THE CROOKED MAID by Dan Vylata (Fiction, Literary, Canadian Author)
From Amazon: ” Mid-summer, 1948. The war is over, and as the initial phase of de-Nazification winds down, the citizens of Vienna struggle to rebuild their lives amidst the rubble. . . .
Two strangers, Anna Beer and young Robert Seidel, meet on a train as they return to Vienna . . . Determined to rebuild their lives, Anna and Robert each begin a dogged search for answers in a world where repression is the order of the day.
Before long, they are reunited as spectators at a criminal trial set to deliver judgment on Austria’s Nazi crimes.”
This was a Giller Prize finalist in 2013. It seems that I liked this well enough at the time, but don’t remember a lot – maybe I should have rated it only 4 stars?
4½ stars
DEATH OF A FELLOW TRAVELLER by Delamo Ames (Fiction, Mystery, Vintage)
Aka, Nobody Wore Black.
I know someone put me on to this series, but the only references I can find are on My Reader’s Block and In So Many Words, both of which appeared after I read this. Anyway, this is the fourth (published in 1950) in this series which features the young English couple Jane and Dagobert Brown. Jane is a struggling author and very fond of her husband who one would consider to be a no-good layabout apart from the fact that he’s tremendously charming.. Still they travel (I believe this book took place on a skiing holiday in the Alps) and generally have fun. It’s a solid mystery.
4 stars
THE UNIVERSE Versus ALEX WOODS by Gavin Extence (Fiction, Young Adult, Contemporary)
This ended up in my reading stack because I had ordered it at the library to fill in the author “X” on that unofficial A-Z reading challenge I had going.
Alex is very fond of his early-seniors neighbour and finds out that he is dying.
Death and death choices figure large in teenage angst, and this is a perfect book to help teens explore emotions. But I can’t condone a teenager leaving the country without telling his parents.
3½ stars
OUR MOTHER’s HOUSE by Julian Gloag (Fiction)
I read this book this month because, well, I was living in my mother’s house after her death.
Originally published in 1963, this was one of my favourite books when I was a teenager in the sixties.

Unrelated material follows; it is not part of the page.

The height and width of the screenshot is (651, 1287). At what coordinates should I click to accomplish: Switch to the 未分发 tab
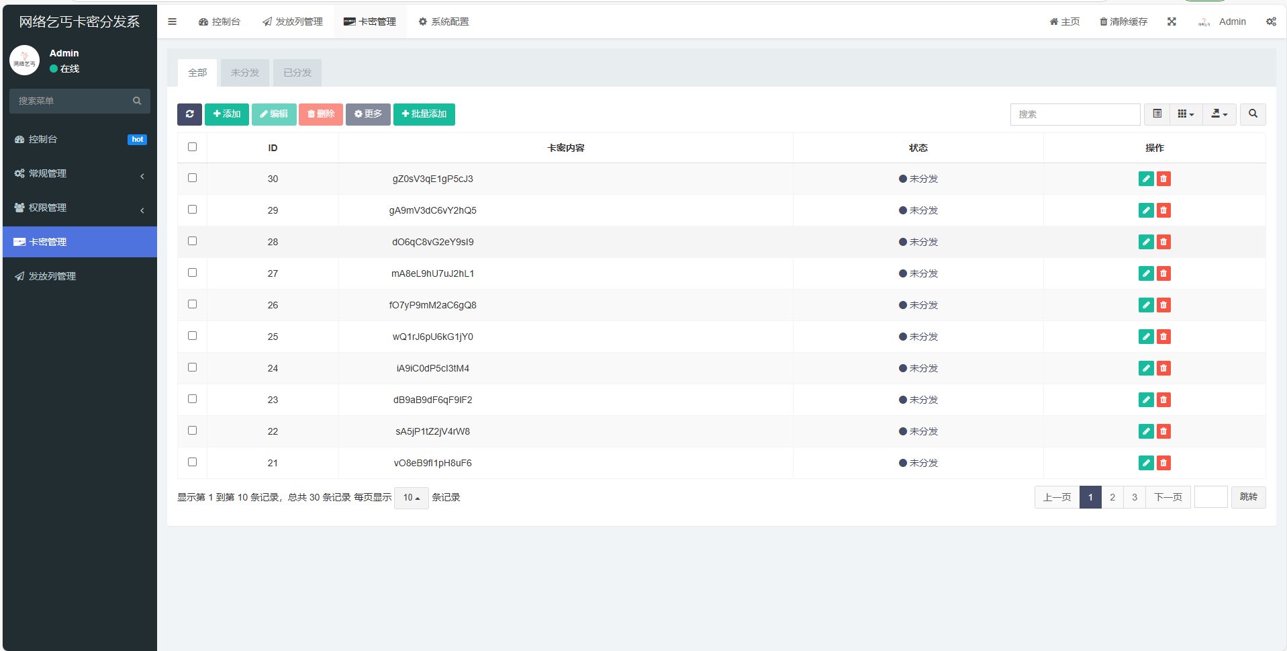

In pre-internet days, books were harder to find, even though I was enjoying the adult library lending privilege of six books at a time. And it was rarer still for me to own a book and this, being definitely an adult book with child protagonists, made me feel grown-up while still identifying with the kids. So, it was a favourite even though it really isn’t all that good.
In 1960s London, not wanting to be put in an orphanage and split up, a family of seven children bury their mother (dead of natural causes) in the backyard and say that she is too sick to receive visitors. Shades of The Death of Bees, but darker.
I gather this was made into a 1967 film by British director Jack Clayton. 3½ stars
Does anything in this paltry offering appeal to you?